Revenue Procedure 2020-24 addresses three IRC Section 965 issues that are relevant to the carryback of NOLs. First, it provides that the election to skip a year in the carryback period applies only to a tax year in which the taxpayer had an actual inclusion by reason of IRC Section 965(a). As a result, a taxpayer that did not have an actual IRC Section 965(a) inclusion (because its pro rata share of E&P deficits exceeded its pro rata share of the positive E&P of its deferred foreign-income corporations) may not elect to skip tax years in its carryback period.

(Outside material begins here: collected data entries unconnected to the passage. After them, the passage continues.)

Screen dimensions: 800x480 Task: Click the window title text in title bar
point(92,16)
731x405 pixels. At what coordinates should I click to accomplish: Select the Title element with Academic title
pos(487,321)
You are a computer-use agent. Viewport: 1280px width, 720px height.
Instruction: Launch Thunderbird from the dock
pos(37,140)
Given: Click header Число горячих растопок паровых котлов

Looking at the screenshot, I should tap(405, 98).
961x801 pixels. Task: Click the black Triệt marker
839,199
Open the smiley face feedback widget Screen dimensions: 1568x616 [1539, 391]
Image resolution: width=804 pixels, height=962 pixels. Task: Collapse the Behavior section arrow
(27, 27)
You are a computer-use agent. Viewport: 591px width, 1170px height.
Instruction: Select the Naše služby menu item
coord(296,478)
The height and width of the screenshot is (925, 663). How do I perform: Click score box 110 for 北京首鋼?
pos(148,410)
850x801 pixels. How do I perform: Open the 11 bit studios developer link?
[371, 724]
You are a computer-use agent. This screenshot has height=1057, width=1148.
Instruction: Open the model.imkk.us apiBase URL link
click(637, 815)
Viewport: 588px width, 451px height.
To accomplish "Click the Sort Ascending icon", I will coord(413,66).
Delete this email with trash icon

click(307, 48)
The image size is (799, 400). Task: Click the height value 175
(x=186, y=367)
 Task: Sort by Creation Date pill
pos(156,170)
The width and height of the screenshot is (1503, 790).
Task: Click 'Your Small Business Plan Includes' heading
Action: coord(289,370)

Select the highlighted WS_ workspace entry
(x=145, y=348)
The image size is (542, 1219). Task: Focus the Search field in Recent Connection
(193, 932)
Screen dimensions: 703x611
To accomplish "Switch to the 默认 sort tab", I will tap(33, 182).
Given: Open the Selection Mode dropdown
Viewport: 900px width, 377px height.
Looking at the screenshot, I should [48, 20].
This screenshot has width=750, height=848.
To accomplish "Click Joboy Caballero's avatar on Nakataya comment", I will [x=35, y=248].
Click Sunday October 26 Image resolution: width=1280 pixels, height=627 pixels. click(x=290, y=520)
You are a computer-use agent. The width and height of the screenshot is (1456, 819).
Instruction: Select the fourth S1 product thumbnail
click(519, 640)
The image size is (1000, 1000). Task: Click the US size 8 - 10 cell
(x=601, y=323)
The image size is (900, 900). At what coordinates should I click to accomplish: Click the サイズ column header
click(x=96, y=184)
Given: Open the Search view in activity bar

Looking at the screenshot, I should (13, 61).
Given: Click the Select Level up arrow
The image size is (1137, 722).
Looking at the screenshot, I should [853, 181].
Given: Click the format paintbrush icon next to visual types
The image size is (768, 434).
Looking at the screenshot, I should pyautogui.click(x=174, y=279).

Second, Revenue Procedure 2020-24 states that a deemed 965(n) election applies only for purposes of carrying back an NOL to a Section 965 inclusion year. Thus, it is the position of Treasury and the IRS that, if a taxpayer did not make an actual IRC Section 965(n) election (or revoke an IRC Section 965(n) election), the deemed IRC Section 965(n) election does not prevent other current NOLs or NOLs carried forward to the Section 965 inclusion year from reducing the taxpayer's IRC Section 965 liability. Under this position, the deemed IRC Section 965(n) election will not release a current-year NOL or NOL carryforward that the taxpayer otherwise used to reduce its IRC Section 965 inclusion.

Finally, Revenue Procedure 2020-24 states that an election to skip a Section 965 inclusion year applies to all Section 965 inclusion years excluded from the carryback period and is not revocable.

Revenue Procedure 2020-24 establishes the timing and manner for electing to skip Section 965 inclusion years. For NOLs arising in a tax year beginning in 2018 or 2019, the election must be made by the due date, with extensions, of the tax return for the first tax year ending after March 27, 2020. The election for NOLs arising in a tax year beginning after December 31, 2019, and before January 1, 2021, must be made by the due date, with extensions, of the tax return for the tax year in which the NOL arises.

The election to skip Section 965 inclusion years is made by attaching a statement to the earliest filed, after April 9, 2020, of: (1) the tax return for tax year in which the NOL arises, (2) the claim for a tentative carryback adjustment on Form 1045 or Form 1139 to a tax year in the carryback period, or (3) the amended tax return applying the NOL to the earliest carryback year that is not a transition year.

Implications

For NOLs in tax years beginning in 2018 or 2019, many taxpayers will want to quickly file either a claim for a tentative carryback adjustment or an amended tax return applying the NOL to the earliest carryback year once the IRS recommences accepting paper-filings. (See Tax Alert 2020-0925) Before seeking a refund, taxpayers will need to understand the collateral impacts of the carryback. Similarly, due to the requirement to elect to skip Section 965 inclusion years on the earliest of these refund claims, these taxpayers will need to determine the collateral consequences of the transition-year-exclusion election. Taxpayers with NOLs arising first in tax years beginning in 2020 will have more time to assess these collateral consequences.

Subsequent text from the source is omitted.